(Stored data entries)
Content starts

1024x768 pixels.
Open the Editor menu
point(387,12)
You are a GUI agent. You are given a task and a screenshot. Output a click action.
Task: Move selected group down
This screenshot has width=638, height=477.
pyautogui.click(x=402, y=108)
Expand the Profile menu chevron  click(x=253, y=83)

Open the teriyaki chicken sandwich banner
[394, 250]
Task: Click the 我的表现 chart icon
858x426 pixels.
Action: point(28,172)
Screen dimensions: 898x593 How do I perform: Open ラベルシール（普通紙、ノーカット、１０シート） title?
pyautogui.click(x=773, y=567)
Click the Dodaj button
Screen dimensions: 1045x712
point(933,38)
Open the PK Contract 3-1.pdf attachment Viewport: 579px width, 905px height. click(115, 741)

Content ends

• WHAT YOU NEED TO DO
Give back the data above exactly as it appears.

• RESPONSE AREA
1024x768 pixels.
Open the Editor menu
point(387,12)
You are a GUI agent. You are given a task and a screenshot. Output a click action.
Task: Move selected group down
This screenshot has width=638, height=477.
pyautogui.click(x=402, y=108)
Expand the Profile menu chevron  click(x=253, y=83)

Open the teriyaki chicken sandwich banner
[394, 250]
Task: Click the 我的表现 chart icon
858x426 pixels.
Action: point(28,172)
Screen dimensions: 898x593 How do I perform: Open ラベルシール（普通紙、ノーカット、１０シート） title?
pyautogui.click(x=773, y=567)
Click the Dodaj button
Screen dimensions: 1045x712
point(933,38)
Open the PK Contract 3-1.pdf attachment Viewport: 579px width, 905px height. click(115, 741)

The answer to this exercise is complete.